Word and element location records
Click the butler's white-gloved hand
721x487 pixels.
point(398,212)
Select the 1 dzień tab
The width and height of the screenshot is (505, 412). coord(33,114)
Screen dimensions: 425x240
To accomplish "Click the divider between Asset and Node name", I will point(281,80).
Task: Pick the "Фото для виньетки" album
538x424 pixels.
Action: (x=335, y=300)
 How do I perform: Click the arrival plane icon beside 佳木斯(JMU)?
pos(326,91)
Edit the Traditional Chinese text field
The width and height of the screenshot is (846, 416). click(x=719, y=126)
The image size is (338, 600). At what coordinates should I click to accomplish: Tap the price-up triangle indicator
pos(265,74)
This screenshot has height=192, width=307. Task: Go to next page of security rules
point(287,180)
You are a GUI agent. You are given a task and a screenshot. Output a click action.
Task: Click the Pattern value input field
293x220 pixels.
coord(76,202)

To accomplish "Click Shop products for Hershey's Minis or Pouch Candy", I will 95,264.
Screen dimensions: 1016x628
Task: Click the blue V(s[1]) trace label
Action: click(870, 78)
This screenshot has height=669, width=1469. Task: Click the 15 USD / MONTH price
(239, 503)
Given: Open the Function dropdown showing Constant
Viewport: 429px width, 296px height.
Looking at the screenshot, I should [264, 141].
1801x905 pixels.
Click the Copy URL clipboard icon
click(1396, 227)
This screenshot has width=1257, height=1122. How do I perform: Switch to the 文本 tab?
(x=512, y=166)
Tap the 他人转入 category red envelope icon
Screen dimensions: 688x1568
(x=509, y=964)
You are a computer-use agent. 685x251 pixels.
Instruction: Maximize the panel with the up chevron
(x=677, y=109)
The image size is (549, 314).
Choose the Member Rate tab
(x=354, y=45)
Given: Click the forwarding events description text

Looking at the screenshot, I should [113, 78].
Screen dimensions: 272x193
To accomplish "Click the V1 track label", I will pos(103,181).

#### EXERCISE BRIEF:
Reproduce all of the records above verbatim, line for line.

#### ANSWER TO THIS EXERCISE:
Click the butler's white-gloved hand
721x487 pixels.
point(398,212)
Select the 1 dzień tab
The width and height of the screenshot is (505, 412). coord(33,114)
Screen dimensions: 425x240
To accomplish "Click the divider between Asset and Node name", I will point(281,80).
Task: Pick the "Фото для виньетки" album
538x424 pixels.
Action: (x=335, y=300)
 How do I perform: Click the arrival plane icon beside 佳木斯(JMU)?
pos(326,91)
Edit the Traditional Chinese text field
The width and height of the screenshot is (846, 416). click(x=719, y=126)
The image size is (338, 600). At what coordinates should I click to accomplish: Tap the price-up triangle indicator
pos(265,74)
This screenshot has height=192, width=307. Task: Go to next page of security rules
point(287,180)
You are a GUI agent. You are given a task and a screenshot. Output a click action.
Task: Click the Pattern value input field
293x220 pixels.
coord(76,202)

To accomplish "Click Shop products for Hershey's Minis or Pouch Candy", I will 95,264.
Screen dimensions: 1016x628
Task: Click the blue V(s[1]) trace label
Action: click(870, 78)
This screenshot has height=669, width=1469. Task: Click the 15 USD / MONTH price
(239, 503)
Given: Open the Function dropdown showing Constant
Viewport: 429px width, 296px height.
Looking at the screenshot, I should [264, 141].
1801x905 pixels.
Click the Copy URL clipboard icon
click(1396, 227)
This screenshot has width=1257, height=1122. How do I perform: Switch to the 文本 tab?
(x=512, y=166)
Tap the 他人转入 category red envelope icon
Screen dimensions: 688x1568
(x=509, y=964)
You are a computer-use agent. 685x251 pixels.
Instruction: Maximize the panel with the up chevron
(x=677, y=109)
The image size is (549, 314).
Choose the Member Rate tab
(x=354, y=45)
Given: Click the forwarding events description text

Looking at the screenshot, I should [113, 78].
Screen dimensions: 272x193
To accomplish "Click the V1 track label", I will pos(103,181).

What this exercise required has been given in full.